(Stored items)
▼

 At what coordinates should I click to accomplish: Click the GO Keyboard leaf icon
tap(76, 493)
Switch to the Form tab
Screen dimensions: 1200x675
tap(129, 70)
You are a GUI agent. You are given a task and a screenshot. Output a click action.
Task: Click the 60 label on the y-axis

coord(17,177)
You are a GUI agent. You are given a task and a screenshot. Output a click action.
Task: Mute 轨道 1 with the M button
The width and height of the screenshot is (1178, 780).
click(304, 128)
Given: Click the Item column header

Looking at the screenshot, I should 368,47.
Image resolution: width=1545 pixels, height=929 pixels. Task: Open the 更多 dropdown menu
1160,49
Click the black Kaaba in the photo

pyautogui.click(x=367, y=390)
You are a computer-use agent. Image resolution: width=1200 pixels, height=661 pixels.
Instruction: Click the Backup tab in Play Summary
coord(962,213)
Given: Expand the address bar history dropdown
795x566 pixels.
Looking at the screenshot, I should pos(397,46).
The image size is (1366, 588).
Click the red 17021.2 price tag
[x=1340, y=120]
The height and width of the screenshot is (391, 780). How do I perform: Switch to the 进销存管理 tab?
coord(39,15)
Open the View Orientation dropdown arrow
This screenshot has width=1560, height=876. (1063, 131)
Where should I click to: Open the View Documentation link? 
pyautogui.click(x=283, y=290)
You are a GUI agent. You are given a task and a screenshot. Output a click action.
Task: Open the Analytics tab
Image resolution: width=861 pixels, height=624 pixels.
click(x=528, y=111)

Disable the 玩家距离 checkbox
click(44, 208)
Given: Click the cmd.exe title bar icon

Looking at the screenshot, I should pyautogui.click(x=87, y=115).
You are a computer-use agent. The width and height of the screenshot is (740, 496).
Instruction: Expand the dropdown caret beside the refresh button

▲

**WORK INSTRUCTIONS**
All of the data needs to be printed once more, exactly.

**REPLY**
 At what coordinates should I click to accomplish: Click the GO Keyboard leaf icon
tap(76, 493)
Switch to the Form tab
Screen dimensions: 1200x675
tap(129, 70)
You are a GUI agent. You are given a task and a screenshot. Output a click action.
Task: Click the 60 label on the y-axis

coord(17,177)
You are a GUI agent. You are given a task and a screenshot. Output a click action.
Task: Mute 轨道 1 with the M button
The width and height of the screenshot is (1178, 780).
click(304, 128)
Given: Click the Item column header

Looking at the screenshot, I should 368,47.
Image resolution: width=1545 pixels, height=929 pixels. Task: Open the 更多 dropdown menu
1160,49
Click the black Kaaba in the photo

pyautogui.click(x=367, y=390)
You are a computer-use agent. Image resolution: width=1200 pixels, height=661 pixels.
Instruction: Click the Backup tab in Play Summary
coord(962,213)
Given: Expand the address bar history dropdown
795x566 pixels.
Looking at the screenshot, I should pos(397,46).
The image size is (1366, 588).
Click the red 17021.2 price tag
[x=1340, y=120]
The height and width of the screenshot is (391, 780). How do I perform: Switch to the 进销存管理 tab?
coord(39,15)
Open the View Orientation dropdown arrow
This screenshot has width=1560, height=876. (1063, 131)
Where should I click to: Open the View Documentation link? 
pyautogui.click(x=283, y=290)
You are a GUI agent. You are given a task and a screenshot. Output a click action.
Task: Open the Analytics tab
Image resolution: width=861 pixels, height=624 pixels.
click(x=528, y=111)

Disable the 玩家距离 checkbox
click(44, 208)
Given: Click the cmd.exe title bar icon

Looking at the screenshot, I should pyautogui.click(x=87, y=115).
You are a computer-use agent. The width and height of the screenshot is (740, 496).
Instruction: Expand the dropdown caret beside the refresh button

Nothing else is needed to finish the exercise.